WORK TO COMPLETE: Starting from the line that holds "You are a GUI", print every line through the end of the records, first and last included.
*** ENTRIES SUPPLIED ***
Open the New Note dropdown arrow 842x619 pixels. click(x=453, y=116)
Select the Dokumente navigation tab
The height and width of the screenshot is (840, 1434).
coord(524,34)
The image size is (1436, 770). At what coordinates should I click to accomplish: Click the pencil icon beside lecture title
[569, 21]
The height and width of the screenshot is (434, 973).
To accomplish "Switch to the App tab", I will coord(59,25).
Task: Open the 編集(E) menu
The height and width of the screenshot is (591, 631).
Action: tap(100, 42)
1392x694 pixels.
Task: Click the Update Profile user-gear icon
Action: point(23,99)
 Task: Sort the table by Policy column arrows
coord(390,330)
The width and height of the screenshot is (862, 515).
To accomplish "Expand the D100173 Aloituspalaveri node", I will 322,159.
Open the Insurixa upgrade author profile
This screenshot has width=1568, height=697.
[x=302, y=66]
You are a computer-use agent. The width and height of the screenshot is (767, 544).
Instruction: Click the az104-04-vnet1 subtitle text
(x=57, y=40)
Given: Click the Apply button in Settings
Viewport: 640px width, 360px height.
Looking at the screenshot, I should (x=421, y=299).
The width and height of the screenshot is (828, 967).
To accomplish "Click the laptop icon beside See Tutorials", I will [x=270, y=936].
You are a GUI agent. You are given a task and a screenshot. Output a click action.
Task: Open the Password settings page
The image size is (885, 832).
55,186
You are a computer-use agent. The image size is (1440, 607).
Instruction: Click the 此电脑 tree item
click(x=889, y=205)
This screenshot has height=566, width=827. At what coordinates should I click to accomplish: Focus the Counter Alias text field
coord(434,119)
*** End of ENTRIES SUPPLIED ***
SOLUTION FOR THIS EXERCISE:
You are a GUI agent. You are given a task and a screenshot. Output a click action.
Task: Open the Password settings page
The image size is (885, 832).
55,186
You are a computer-use agent. The image size is (1440, 607).
Instruction: Click the 此电脑 tree item
click(x=889, y=205)
This screenshot has height=566, width=827. At what coordinates should I click to accomplish: Focus the Counter Alias text field
coord(434,119)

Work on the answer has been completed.